The TUI is no longer prepared to be the nice guy of the teacher movement, it was made clear yesterday, reports Emmet Oliver, Education Correspondent in Cork
How many different ways can you say the same thing? Ask the Teachers' Union of Ireland.
Yesterday its leaders ransacked the thesaurus for fresh ways to describe its threatened industrial action against the Government over pay. The union has made it clear if benchmarking does not deliver there will be sustained industrial action in hundreds of schools in September.
The TUI has been threatening this for months, but with the benchmarking report due in early summer its threats have taken on an ominous and urgent air and it does not intend to remain in the ASTI's slipstream much longer.
Thus yesterday the wordsmiths were out in force. "Pay the teachers or pay the price", "the die is now cast", "we have made the investment, now we want the dividend" were just some of the slogans emanating from the podium.
Some TUI members have worried over the last year about their radical clothes being pinched by their ASTI colleagues.
While the ASTI is sometimes snidely referred to as the "NASTIs" by their opponents, the TUI is growing weary of being described as "patient" and, wait for it, "sensible" by politicians and media commentators. "We are not used to being the nice guys," said one veteran TUI conference-goer in Cork.
But after a fiery speech yesterday by president John MacGabhann, who may have felt the union needed to show it could also hang tough, their minds were probably put at rest. While his speech was long and covered a range of local and national educational issues, the central message could be boiled down to five words.
No more Mr Nice Guy.
Unlike the ASTI's episodic strike action last year, MacGabhann said his union would take "systematic, decisive and unapologetic industrial action" in September if benchmarking was a failure. Crucially, he said the union would sustain its action until it got the pay award it wanted.
Members lapped this message up, although many hope it will not come to that. The TUI, unlike the ASTI, contains almost 3,000 third-level members, and this complicates the picture greatly. For example, what happens if TUI lecturers do well out of benchmarking and TUI teachers do not? The TUI leadership - John MacGabhann and general secretary Jim Dorney - have invested a lot in the benchmarking process and they are crossing their metaphorical fingers in anticipation.
The appearance at the conference of ICTU chief, David Begg, also illustrates that the wider trade union movement believes it owes something of a debt to Messrs MacGabhann and Dorney.
Begg, whose speech was well received, said there was nobody's counsel he more valued than Dorney's. The ICTU has become the bête noire of some teachers, particularly ASTI members, but the TUI has stayed firmly on board, despite the odd salvo from internal critics.
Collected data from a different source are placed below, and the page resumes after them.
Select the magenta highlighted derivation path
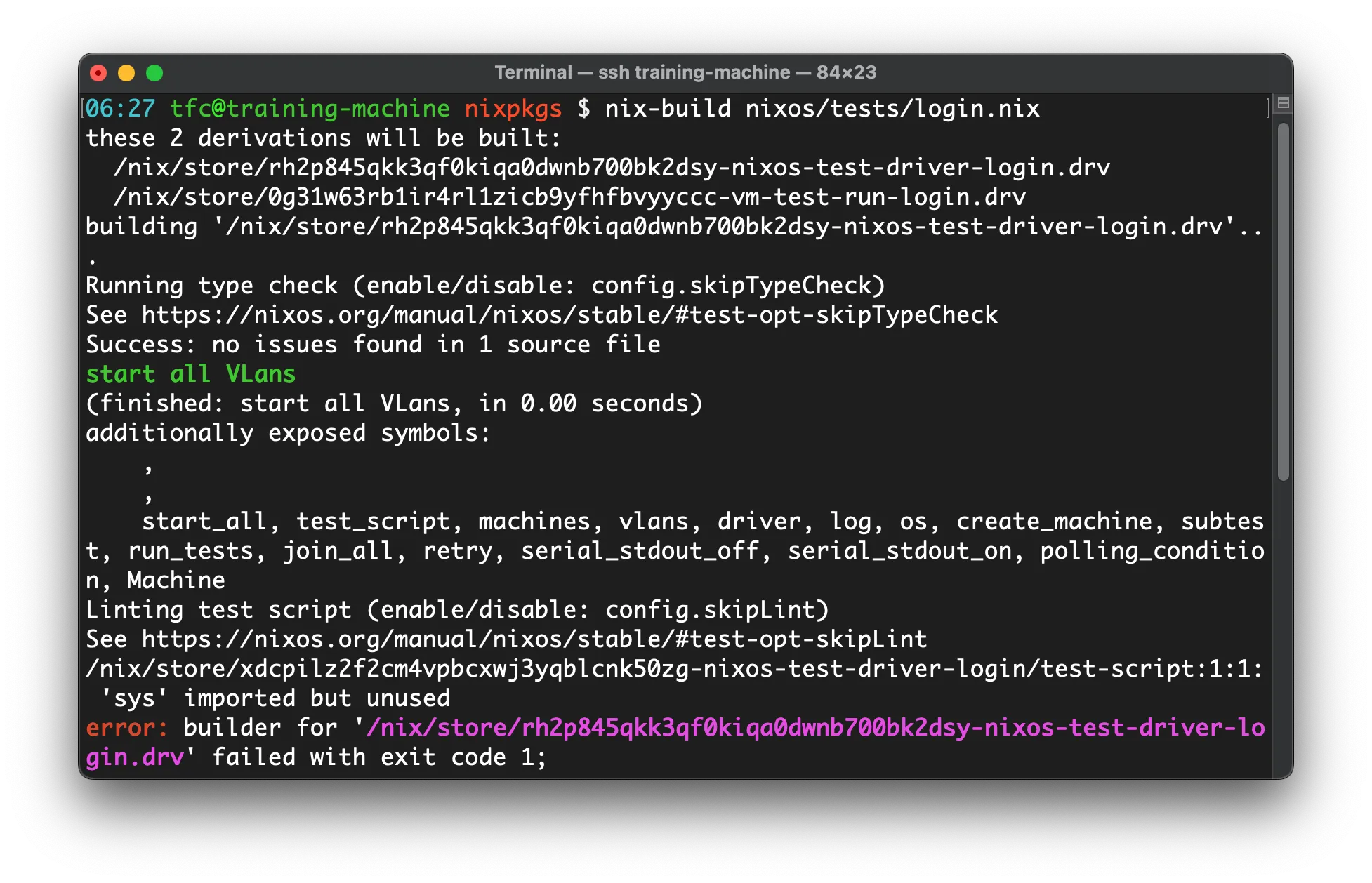pos(814,727)
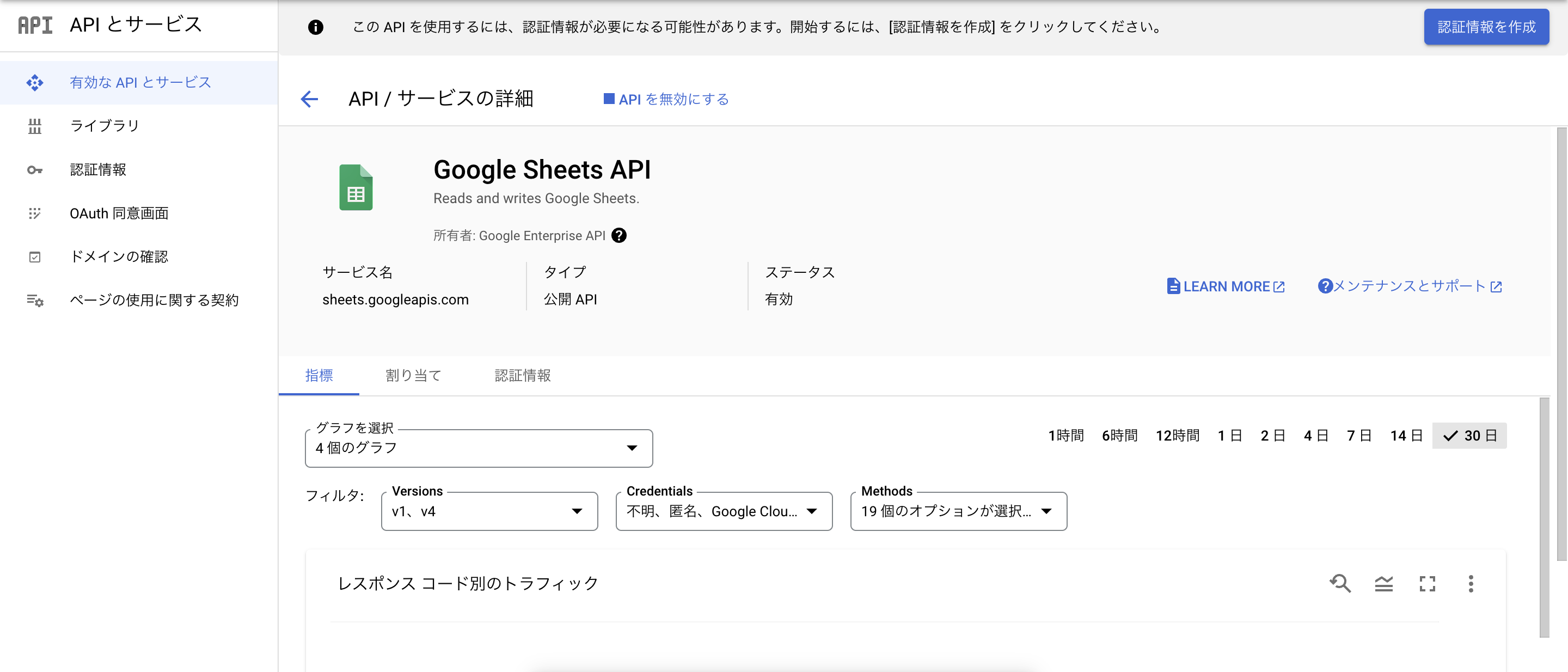1568x672 pixels.
Task: Open the OAuth 同意画面 settings
Action: (119, 213)
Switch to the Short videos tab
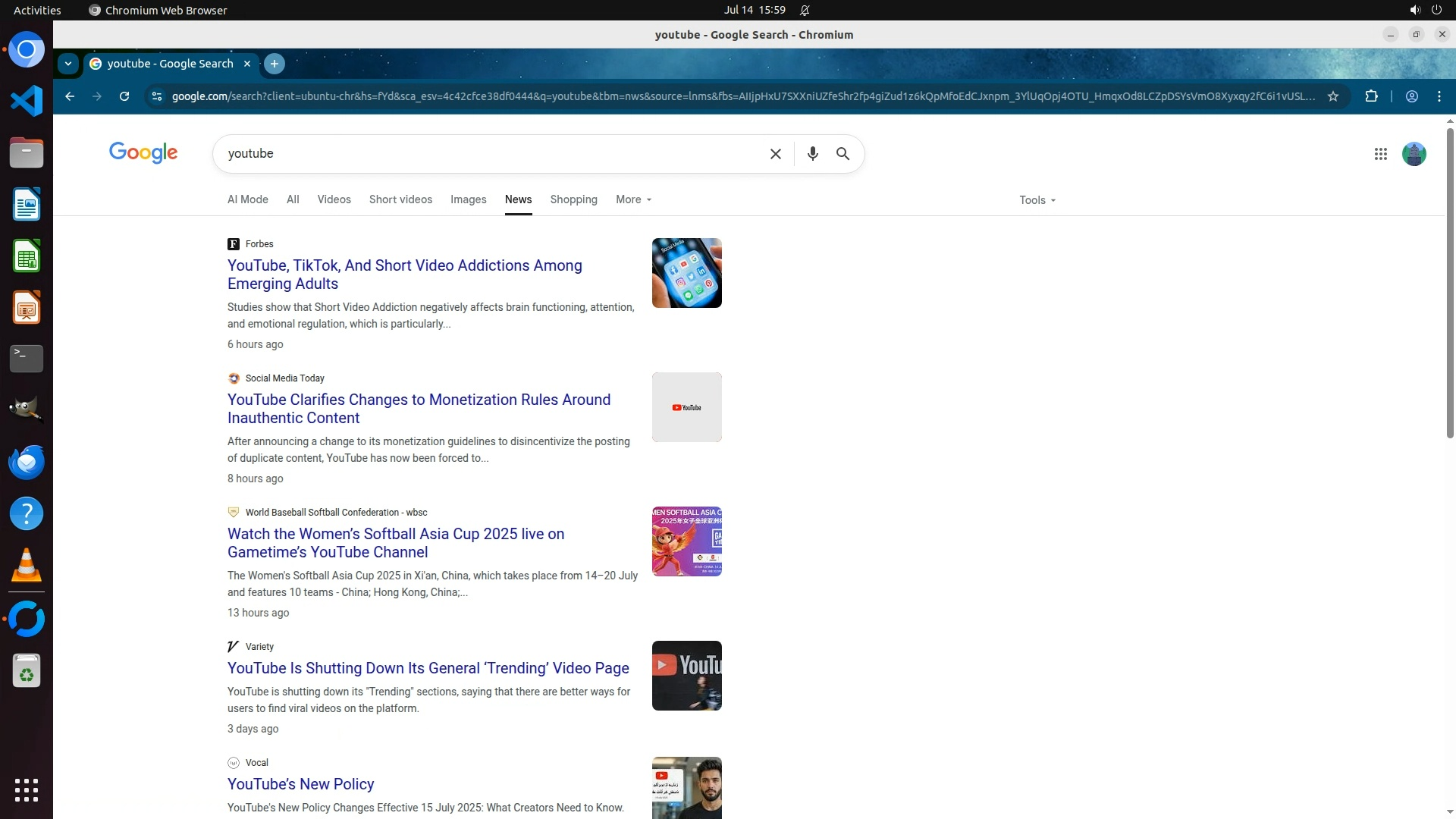The image size is (1456, 819). [x=400, y=199]
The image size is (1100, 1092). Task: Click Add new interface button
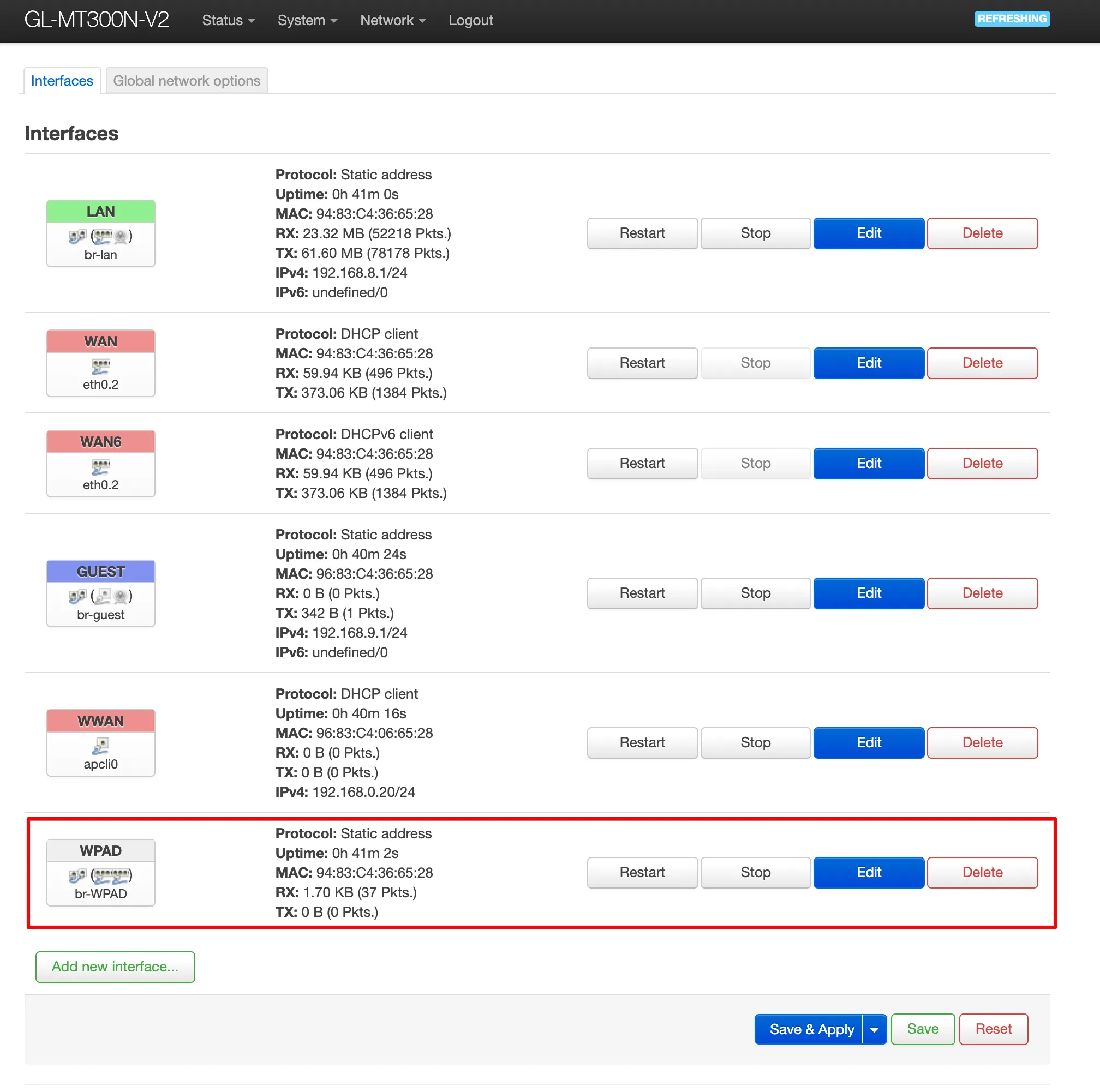(115, 967)
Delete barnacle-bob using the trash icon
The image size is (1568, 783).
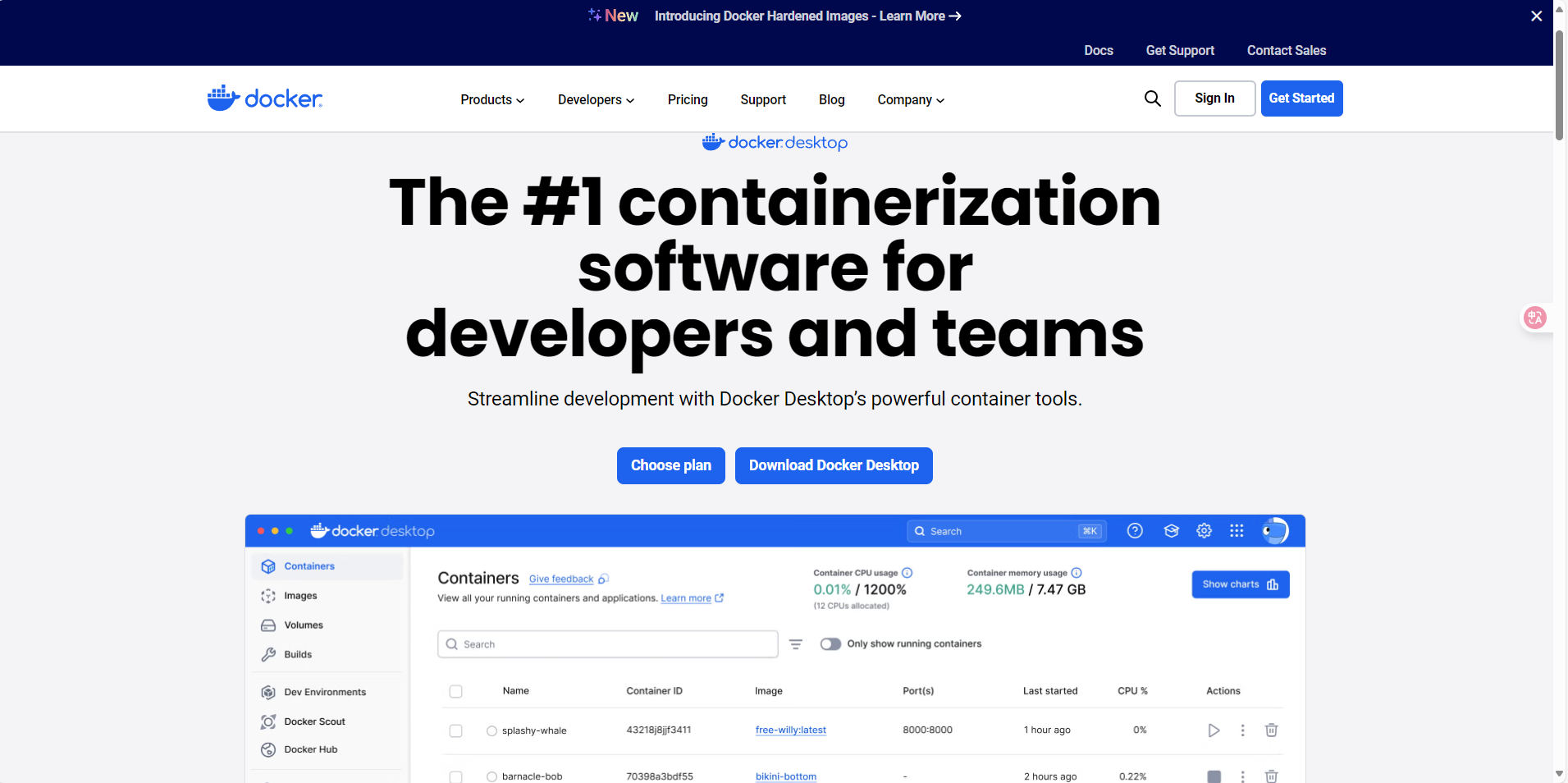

If the TUI had pulled out of ICTU in the last two years, like the ASTI, it would have posed serious problems for congress. But while there are still plenty of radical voices in the union, most of them see little point in taking action until benchmarking does its worst (or best) for teachers.
The Minister for Education, Dr Woods, is due to address the union today. While he is likely to thank it for its patience and restraint, the TUI has no shortage of other issues for him.
Mr MacGabhann and Mr Dorney yesterday said partnership at local level had broken down in many institutions (for example a strike is due in Co Sligo shortly) and the Department had done little to restore it. They also said the Department was an administrative shambles despite recent reforms.
But while important issues such as further education, teachers' pensions and indiscipline in schools, get the odd mention, there is little escaping the pay battle, although it is not as contentious at the TUI conference, and the ASTI's agonies show no sign of splitting the TUI.
As one member said, in many schools the two unions compete doggedly for members.